A “Chosen” P[o]et among [Hu]mans: Denise Levertov’s Pig Dreams Read as a Matrifocal Allegory

José Rodríguez HerreraUniversity of Las Palmas de Gran Canaria
Vol. 39, No. 1 (Spring 2020), 85-104

This article argues that, far from being a series of playful poems drawing from pastorals and animal fables for children, Denise Levertov’s Pig Dreams (1981) can be interpreted as a matrifocal allegory. Pig Dreams follows the life of Sylvia the pig as she is adopted by humans as a pet and becomes a mother.
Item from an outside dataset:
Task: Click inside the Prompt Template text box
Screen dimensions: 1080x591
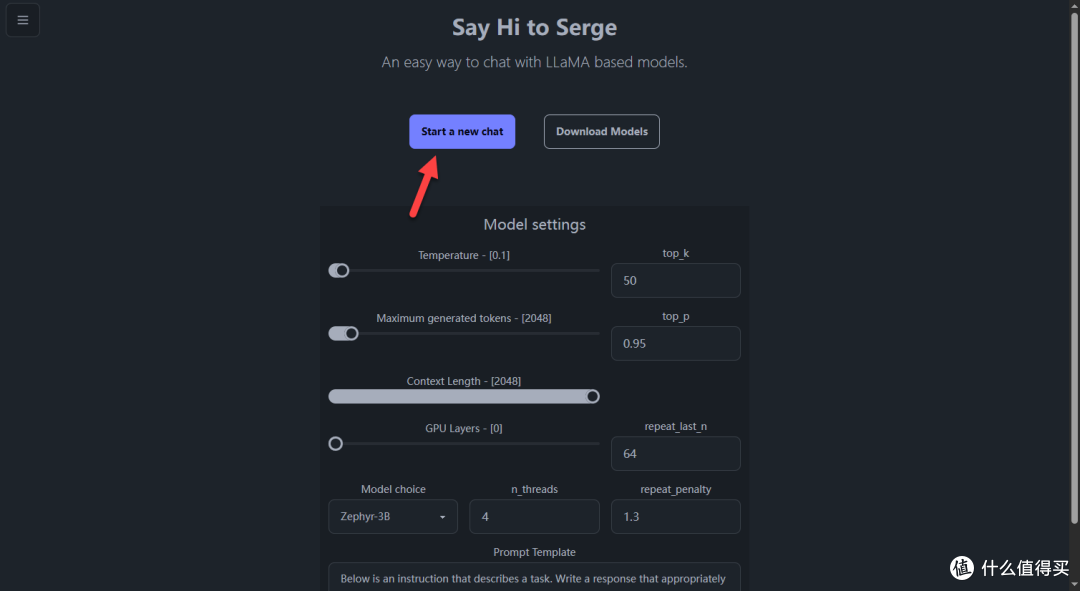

Sylvia’s life events can be read as representing the author’s sense of herself as a woman poet within a masculinist poetic milieu (in images of orphanhood and alienation), her impending fear of a nuclear holocaust (Sylvia’s sense of slaughter), and, finally, the need for spiritual regeneration amidst the drama and chaos of the nuclear era (Sylvia’s invocations to female goddesses for protection). As Sylvia grows more mature, both physically and spiritually, she gradually transcends her confinement and moves toward new cosmologies and a more cosmic understanding of her identity. Pig Dreams signals a turning point in Levertov’s career marked by a need for matrifocal spirituality and growing sense of her destiny as a woman poet.